With a prevalence of 2 to 3%, trigger finger, also known as trigger finger, snapping finger or stenosing tenosynovitis, is a common hand condition. Diabetics have a 10-fold higher risk of developing trigger finger. Amyloidosis, mucopolysaccharidosis, hypothyroidism, gout, renal insufficiency and rheumatoid arthritis are other predisposing conditions [1, 2, 3].
An imbalance between the diameter of the annular ligament and the diameter of the flexor tendon including its tendon sheath is the most common cause of the trigger phenomenon. The condition occurs most frequently in women (75%) between the ages of 52 and 62, with the thumb and ring finger predominantly affected [1, 3].
Stenosing tenosynovitis can be recognized as an occupational disease and occurs frequently when the flexors of the hand are overloaded (e.g., pianists, athletes, craftsmen, intensive PC work).

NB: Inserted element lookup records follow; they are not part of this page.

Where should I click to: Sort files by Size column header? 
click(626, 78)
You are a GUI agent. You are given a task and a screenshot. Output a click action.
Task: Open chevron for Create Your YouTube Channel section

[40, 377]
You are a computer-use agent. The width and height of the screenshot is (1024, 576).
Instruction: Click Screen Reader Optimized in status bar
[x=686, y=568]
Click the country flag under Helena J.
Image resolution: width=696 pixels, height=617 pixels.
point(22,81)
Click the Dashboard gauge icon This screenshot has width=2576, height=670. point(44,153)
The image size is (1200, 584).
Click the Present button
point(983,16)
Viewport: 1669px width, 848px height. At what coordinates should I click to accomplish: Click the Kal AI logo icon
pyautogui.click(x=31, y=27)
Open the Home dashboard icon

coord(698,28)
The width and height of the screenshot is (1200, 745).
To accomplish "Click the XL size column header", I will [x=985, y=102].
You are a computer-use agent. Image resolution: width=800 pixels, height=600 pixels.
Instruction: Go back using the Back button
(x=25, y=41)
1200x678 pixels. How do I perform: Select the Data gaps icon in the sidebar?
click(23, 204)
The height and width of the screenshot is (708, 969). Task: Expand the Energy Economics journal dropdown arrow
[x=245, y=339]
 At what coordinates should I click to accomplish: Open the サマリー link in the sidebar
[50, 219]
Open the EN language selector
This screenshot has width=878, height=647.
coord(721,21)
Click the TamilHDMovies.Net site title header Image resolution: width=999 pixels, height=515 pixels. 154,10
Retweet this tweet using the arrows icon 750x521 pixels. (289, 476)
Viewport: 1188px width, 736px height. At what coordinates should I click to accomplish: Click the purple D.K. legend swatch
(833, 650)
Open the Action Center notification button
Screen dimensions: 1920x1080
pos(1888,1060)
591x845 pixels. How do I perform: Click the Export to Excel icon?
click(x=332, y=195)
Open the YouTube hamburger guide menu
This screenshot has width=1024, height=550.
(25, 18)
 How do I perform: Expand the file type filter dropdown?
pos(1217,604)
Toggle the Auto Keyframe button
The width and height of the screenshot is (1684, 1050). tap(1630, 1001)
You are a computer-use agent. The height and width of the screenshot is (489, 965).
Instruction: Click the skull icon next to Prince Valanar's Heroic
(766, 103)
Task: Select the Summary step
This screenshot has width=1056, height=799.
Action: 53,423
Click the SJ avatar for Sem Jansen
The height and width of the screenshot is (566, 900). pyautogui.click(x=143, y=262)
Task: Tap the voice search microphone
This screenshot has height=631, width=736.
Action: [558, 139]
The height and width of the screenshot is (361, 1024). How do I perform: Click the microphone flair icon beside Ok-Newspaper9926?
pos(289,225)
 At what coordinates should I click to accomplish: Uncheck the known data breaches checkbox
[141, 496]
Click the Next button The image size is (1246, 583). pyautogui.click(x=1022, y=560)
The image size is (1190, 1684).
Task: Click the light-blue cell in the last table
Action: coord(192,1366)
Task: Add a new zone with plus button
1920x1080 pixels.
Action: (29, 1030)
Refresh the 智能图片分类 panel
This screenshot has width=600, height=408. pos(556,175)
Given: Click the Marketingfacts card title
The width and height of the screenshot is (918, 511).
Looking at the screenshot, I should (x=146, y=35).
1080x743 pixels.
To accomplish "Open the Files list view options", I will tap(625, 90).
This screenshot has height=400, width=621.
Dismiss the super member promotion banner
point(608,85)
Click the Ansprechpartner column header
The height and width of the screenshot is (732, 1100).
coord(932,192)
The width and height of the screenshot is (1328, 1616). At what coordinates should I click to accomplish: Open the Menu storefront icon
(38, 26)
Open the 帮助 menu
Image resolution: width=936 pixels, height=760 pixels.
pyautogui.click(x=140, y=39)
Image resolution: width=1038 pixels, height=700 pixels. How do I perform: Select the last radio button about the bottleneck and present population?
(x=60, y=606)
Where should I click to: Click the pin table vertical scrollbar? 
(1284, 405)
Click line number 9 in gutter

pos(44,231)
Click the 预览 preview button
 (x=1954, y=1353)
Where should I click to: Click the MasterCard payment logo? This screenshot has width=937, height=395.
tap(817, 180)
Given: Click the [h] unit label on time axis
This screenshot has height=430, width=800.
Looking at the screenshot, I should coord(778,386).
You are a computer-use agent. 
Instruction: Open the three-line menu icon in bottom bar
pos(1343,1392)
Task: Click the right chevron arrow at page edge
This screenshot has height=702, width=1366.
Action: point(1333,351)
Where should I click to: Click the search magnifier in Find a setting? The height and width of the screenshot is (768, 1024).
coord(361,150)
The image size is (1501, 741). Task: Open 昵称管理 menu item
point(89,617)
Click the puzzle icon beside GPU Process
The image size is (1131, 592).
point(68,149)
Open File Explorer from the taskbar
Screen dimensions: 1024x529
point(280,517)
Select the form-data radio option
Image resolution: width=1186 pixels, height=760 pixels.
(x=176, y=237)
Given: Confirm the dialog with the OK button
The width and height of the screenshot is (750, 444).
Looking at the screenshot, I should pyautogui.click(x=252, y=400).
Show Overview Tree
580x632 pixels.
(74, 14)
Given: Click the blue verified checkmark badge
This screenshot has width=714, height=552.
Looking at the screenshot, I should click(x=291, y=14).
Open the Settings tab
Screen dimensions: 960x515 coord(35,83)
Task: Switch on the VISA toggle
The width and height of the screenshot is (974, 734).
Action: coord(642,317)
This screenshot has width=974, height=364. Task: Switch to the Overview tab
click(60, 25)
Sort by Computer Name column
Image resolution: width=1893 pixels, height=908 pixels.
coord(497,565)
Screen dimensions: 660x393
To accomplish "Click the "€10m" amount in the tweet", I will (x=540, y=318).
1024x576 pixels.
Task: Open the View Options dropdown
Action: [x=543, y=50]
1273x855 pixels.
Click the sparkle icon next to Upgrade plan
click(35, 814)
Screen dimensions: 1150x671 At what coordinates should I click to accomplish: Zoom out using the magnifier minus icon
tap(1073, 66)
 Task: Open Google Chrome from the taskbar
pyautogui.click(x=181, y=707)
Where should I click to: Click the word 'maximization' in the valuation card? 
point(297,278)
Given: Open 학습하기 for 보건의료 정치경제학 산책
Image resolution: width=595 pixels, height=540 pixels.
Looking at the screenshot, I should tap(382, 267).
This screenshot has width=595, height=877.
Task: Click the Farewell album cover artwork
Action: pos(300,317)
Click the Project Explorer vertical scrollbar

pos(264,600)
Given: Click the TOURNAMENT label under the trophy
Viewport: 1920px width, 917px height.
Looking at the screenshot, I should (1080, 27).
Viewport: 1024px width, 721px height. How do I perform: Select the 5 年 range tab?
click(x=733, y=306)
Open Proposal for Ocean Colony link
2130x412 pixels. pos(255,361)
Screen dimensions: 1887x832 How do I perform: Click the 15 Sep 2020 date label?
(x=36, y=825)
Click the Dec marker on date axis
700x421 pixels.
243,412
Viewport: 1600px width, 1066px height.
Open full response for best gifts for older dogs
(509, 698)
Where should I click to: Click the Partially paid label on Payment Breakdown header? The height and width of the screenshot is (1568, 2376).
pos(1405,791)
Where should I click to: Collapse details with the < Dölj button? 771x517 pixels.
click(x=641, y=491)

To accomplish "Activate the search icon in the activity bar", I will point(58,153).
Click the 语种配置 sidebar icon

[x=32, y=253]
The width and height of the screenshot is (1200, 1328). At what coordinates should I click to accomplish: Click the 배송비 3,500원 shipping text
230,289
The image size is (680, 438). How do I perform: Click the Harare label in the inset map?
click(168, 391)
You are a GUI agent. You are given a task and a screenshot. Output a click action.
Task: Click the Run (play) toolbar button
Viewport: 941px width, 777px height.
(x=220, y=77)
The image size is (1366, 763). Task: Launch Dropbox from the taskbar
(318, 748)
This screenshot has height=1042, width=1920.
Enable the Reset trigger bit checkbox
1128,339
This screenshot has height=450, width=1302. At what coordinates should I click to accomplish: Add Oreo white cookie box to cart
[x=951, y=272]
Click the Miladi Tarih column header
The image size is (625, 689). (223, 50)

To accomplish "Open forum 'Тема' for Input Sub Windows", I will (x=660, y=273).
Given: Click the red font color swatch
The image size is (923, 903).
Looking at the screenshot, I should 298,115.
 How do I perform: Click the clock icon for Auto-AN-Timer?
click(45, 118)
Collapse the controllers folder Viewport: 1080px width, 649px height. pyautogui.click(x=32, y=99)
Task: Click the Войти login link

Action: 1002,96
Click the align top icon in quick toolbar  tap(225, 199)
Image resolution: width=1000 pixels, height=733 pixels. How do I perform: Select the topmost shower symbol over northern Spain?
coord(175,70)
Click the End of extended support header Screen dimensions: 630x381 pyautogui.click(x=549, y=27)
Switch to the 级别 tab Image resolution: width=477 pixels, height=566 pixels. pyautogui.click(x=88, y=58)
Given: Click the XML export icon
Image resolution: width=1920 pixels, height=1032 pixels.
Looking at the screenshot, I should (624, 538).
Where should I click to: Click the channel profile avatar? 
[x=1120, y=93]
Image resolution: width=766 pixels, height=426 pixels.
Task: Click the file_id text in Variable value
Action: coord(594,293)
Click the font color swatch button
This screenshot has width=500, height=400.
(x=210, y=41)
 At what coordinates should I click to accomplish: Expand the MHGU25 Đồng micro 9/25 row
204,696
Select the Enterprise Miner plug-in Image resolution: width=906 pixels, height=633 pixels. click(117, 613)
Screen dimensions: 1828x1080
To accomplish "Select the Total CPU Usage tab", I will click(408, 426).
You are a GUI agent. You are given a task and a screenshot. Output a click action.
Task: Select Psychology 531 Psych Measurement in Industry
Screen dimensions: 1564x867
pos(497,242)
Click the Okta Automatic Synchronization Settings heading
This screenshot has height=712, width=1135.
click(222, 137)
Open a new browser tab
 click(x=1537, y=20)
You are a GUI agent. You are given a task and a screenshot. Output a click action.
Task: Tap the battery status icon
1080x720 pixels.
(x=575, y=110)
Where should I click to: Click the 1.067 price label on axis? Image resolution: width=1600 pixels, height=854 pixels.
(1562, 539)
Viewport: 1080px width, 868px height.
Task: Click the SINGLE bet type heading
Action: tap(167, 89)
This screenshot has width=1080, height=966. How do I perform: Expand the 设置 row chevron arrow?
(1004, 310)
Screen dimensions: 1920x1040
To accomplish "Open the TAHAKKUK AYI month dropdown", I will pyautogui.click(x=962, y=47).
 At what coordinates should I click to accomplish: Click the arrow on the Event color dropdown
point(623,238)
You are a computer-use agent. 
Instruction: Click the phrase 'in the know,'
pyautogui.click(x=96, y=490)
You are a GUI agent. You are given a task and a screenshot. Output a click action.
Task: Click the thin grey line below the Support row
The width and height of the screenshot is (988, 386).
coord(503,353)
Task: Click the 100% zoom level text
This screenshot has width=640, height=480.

Repeated microtraumas cause small injuries to the flexor tendons, resulting in an inflammatory reaction and leading to palpable tendon nodules. Once the nodules reach a certain size, the affected flexor tendon can no longer glide through the A1 annular ligament (ligamentum anulare) and gets caught. Patients complain of pain and exhibit the typical snapping phenomenon, catching and/or loss of active movement of the affected finger [1, 3, 4].
Tumors in the tendons or ganglia can be additional, albeit rare causes of trigger finger. In the vast majority of cases, trigger finger is the result of repetitive overuse.
The diagnosis is made clinically. At the level of the A1 annular ligament, a nodular, usually tender thickening of the flexor tendon is palpable. The painful snapping phenomenon occurs when the affected finger is flexed and extended. An ultrasound examination can be performed additionally. If a tumorous change is suspected, an MRI examination is helpful; X-ray images are generally dispensable.
Anti-inflammatory drugs, extension splints [4, 5], physical therapy, trigger point treatment, mobilization and stretching exercises, iontophoresis and shock wave therapy [1, 6, 7, 8] as well as infiltration of the tendon sheath with corticosteroids are considered conservative measures. Triggering factors such as playing instruments, sports and manual activities should be avoided until the symptoms no longer occur. When practicing a musical instrument, modifying the practice techniques under the guidance of an experienced (music) therapist represents another conservative treatment option.
In 1953, Bunnell first reported on a corticosteroid injection for the treatment of trigger finger [9]. During infiltration, a mixture of a local anesthetic and a corticosteroid is carefully instilled into the tendon sheath under sterile conditions (not into the tendon!).
In up to 90% of patients, a 1–2-time infiltration treatment can solve the problem in the long term. One week after the infiltration, patients already notice a reduction in pain, and the snapping phenomenon often subsides after 3 weeks [8, 10].
If the conservative therapy regimen does not lead to success, a surgical annular ligament release under local anesthesia, with or without tourniquet, may be necessary [11]. The success rates of open procedures are 99% [9], with recurrence-free survival at 14.3 years [3].
A minimally invasive percutaneous operation with a special needle was recently published; long-term results are not available as expected [12].